By Harry Targ
Professor, Purdue University
I confess. I have been a supporter of the presidential candidacy of John Edwards (particularly since Dennis Kucinich was made to disappear). I think his clear populist stance, his anti-corporate agenda, and his critique of the centrist Democratic Leadership Council represent an advance over the ambiguous and limited centrist politics of Hillary Clinton and Barak Obama and the way John McCain will reframe himself if he is the Republican Party nominee.
A cursory examination of media framing of national political life over the last thirty years would suggest that populist candidates, who verbalize even modest condemnations of corporate power, face public marginalization. It happened to Howard Dean and Dennis Kucinich and it is happening to John Edwards. Corporate media vigorously oppose any political forces at home or abroad who are anti-corporate and who embrace a grassroots approach to policymaking. “The people” are not and cannot be seen as capable of shaping their own political destinies. In the end, it is the corporate elite who must rule.

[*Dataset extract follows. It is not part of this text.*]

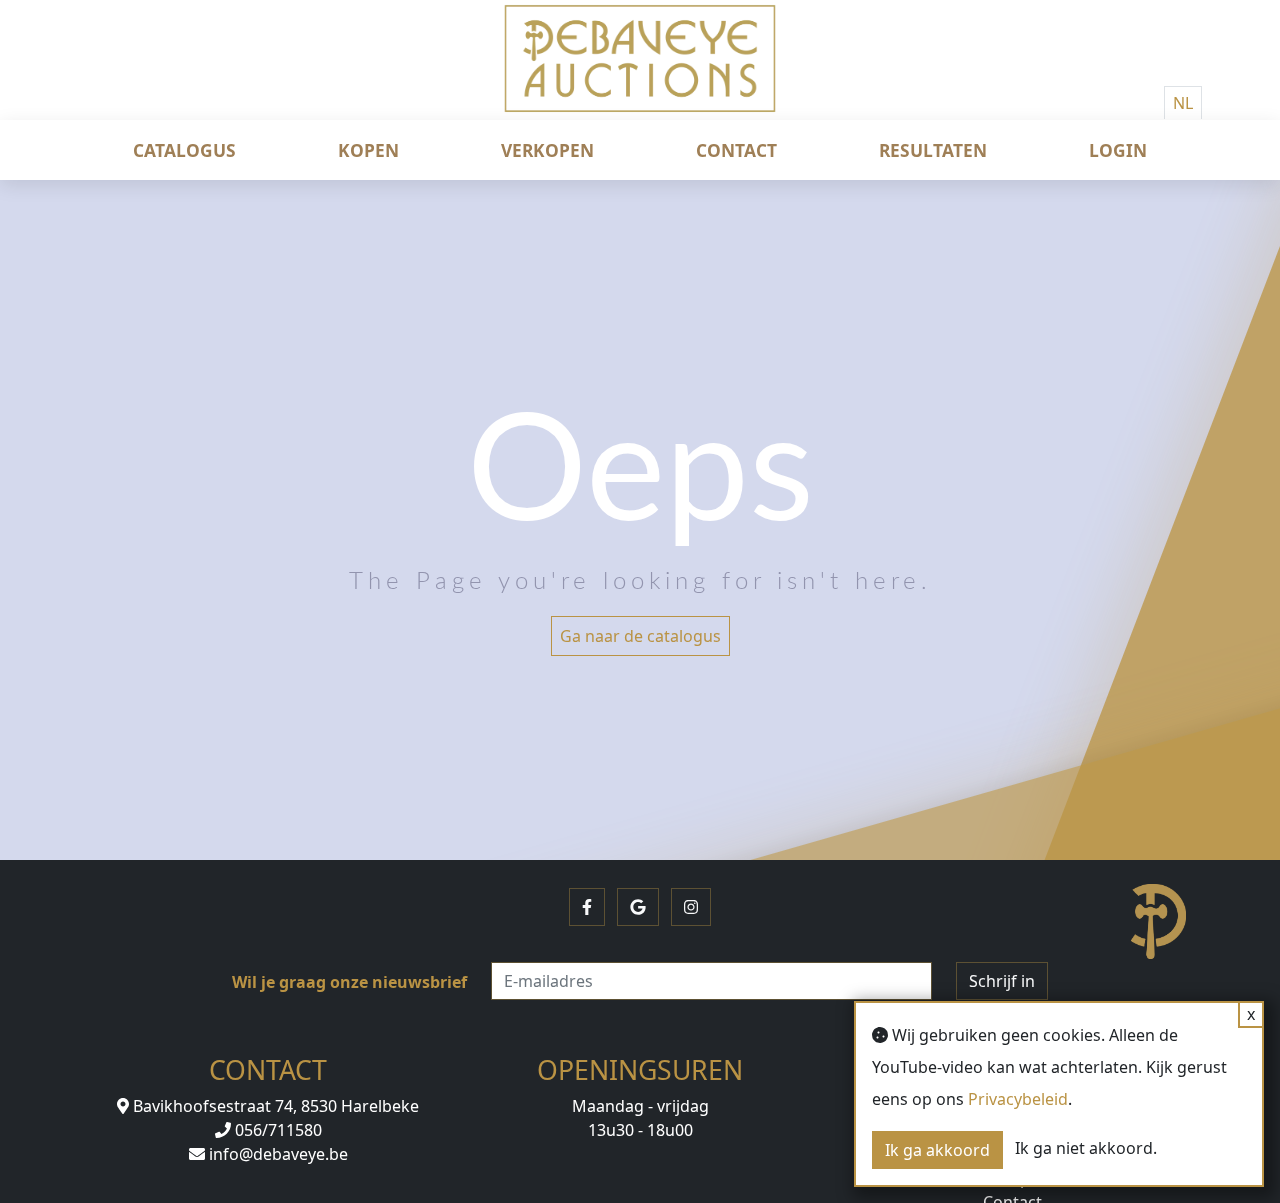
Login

Having admitted my political “biases,” I have some thoughts about the potential political significance of the Democratic Party primary election in South Carolina. First, the campaign tactics of candidate Clinton and particularly former President Clinton should finally put to rest the popular view that they are crusaders against racism in American life. President Clinton did everything he could to remind voters that Barak Obama was after all an African American and that this election was occurring in South Carolina. In a totally irrelevant response to a reporter’s question after the results were announced President Clinton reminded the reporter and the audience that Jesse Jackson carried South Carolina in the 1980s; i.e. the outcome on Saturday will not count and it will not count because Obama, like Jackson, is an African American.